New Regime, New Opportunities

  • We see different and abundant opportunities in the new macro regime. We go granular within asset classes, regions, and sectors – and harness mega forces.
  • Short-term bond yields rose last week as markets priced policy rates staying tight after U.S. data confirmed persistent inflation and activity holding up.
  • U.S. jobs data is in focus this week. We think labor shortages have made firms reluctant to let workers go, keeping unemployment low even as growth sputters.

We see major central banks holding policy tight in the new macro regime. That bolsters income’s appeal. We’re also pivoting to new opportunities, evolving our playbook to go granular across asset classes, regions, and sectors: The outlook is brightening for Japanese stocks, and we like emerging market (EM) debt as policy looks poised to loosen. We harness mega forces as well, leaning into the digital disruption of AI and private credit as it plays a bigger role in the future of finance.

Holding tight

Markets have come around to the view that major central banks will not quickly ease policy in a world shaped by supply constraints – notably worker shortages in the U.S. Developed markets (DM) can no longer produce as much without sparking higher inflation. So, central banks are holding tight, the first new investment theme in our 2023 midyear outlook. That's a big change from the low-rate environment norm prior to the pandemic. Take the Federal Reserve. It has kept monetary policy loose since the early 1990s – and was quick to cut rates when recessions hit. See the yellow line and gray shaded areas in the chart. We don't see the Fed coming to the rescue. We see more supply constraints in the future compelling central banks to keep policy rates above neutral rates (red line), the estimated policy rate that neither stimulates nor depresses economic growth. That means the policy is going to stay in the restrictive territory.

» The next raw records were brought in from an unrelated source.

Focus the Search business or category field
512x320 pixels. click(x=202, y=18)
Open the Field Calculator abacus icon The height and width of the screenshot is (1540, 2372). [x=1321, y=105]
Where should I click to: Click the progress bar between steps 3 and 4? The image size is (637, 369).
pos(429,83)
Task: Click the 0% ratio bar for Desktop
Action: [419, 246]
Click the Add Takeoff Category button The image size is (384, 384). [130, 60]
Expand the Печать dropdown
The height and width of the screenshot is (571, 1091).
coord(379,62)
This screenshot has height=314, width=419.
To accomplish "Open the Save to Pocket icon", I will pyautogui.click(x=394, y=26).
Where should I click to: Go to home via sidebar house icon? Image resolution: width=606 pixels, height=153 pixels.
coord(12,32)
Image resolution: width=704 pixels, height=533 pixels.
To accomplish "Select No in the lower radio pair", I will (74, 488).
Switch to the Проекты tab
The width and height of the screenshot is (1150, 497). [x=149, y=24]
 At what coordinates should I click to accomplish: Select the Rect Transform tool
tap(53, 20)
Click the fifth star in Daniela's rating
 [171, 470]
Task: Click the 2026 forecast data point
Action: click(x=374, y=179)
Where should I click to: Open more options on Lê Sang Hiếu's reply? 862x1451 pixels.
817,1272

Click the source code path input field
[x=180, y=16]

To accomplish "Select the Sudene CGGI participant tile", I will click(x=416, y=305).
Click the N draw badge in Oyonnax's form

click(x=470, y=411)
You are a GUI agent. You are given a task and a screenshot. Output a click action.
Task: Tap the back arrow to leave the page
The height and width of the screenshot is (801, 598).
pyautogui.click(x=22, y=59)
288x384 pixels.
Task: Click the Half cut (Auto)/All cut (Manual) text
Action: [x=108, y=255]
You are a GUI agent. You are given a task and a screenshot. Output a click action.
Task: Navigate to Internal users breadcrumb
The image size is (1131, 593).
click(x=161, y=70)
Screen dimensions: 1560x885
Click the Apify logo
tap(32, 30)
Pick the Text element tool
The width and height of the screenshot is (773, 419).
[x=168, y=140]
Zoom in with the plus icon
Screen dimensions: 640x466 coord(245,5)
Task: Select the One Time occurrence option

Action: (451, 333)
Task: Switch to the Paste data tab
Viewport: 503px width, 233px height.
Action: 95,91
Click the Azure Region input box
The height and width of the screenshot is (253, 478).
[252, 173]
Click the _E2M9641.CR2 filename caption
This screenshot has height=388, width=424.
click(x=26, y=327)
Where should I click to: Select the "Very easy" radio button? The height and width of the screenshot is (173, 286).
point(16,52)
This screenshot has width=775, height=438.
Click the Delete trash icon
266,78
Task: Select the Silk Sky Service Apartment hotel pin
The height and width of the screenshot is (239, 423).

Policy rates staying tight bolsters the appeal of income – and the case for short-dated government paper. Three-month U.S. Treasury bill yields hit 22-year highs near 5.60% in June. We stay underweight long-term U.S. government bonds as we expect investors to demand more compensation for holding them given sticky inflation. Yet long-term bonds in the euro area and the UK are better at pricing higher rates, so we’re tactically neutral. We stay strategically overweight inflation-linked bonds on persistent inflation. But tactically, we prefer the U.S. over the euro area given the current market pricing of each.

The macro backdrop is not friendly for broad asset class returns, but opportunities abound depending on how much of the macro is in asset prices. So we're pivoting to new opportunities, our second theme, and getting granular. We’re modestly underweight DM equities in our six- to 12-month tactical view as they still don’t price the damage from rate hikes. But Japan stands out. We upgrade Japan stocks to neutral. Why? Fewer supply constraints, supportive policy, and corporate reforms. We tactically prefer EM equities to DM peers as EM policy looks closer to easing. But on a strategic horizon of five years and beyond, we're overweight DM stocks as we see returns above bonds with growth returning and inflation lingering in the U.S.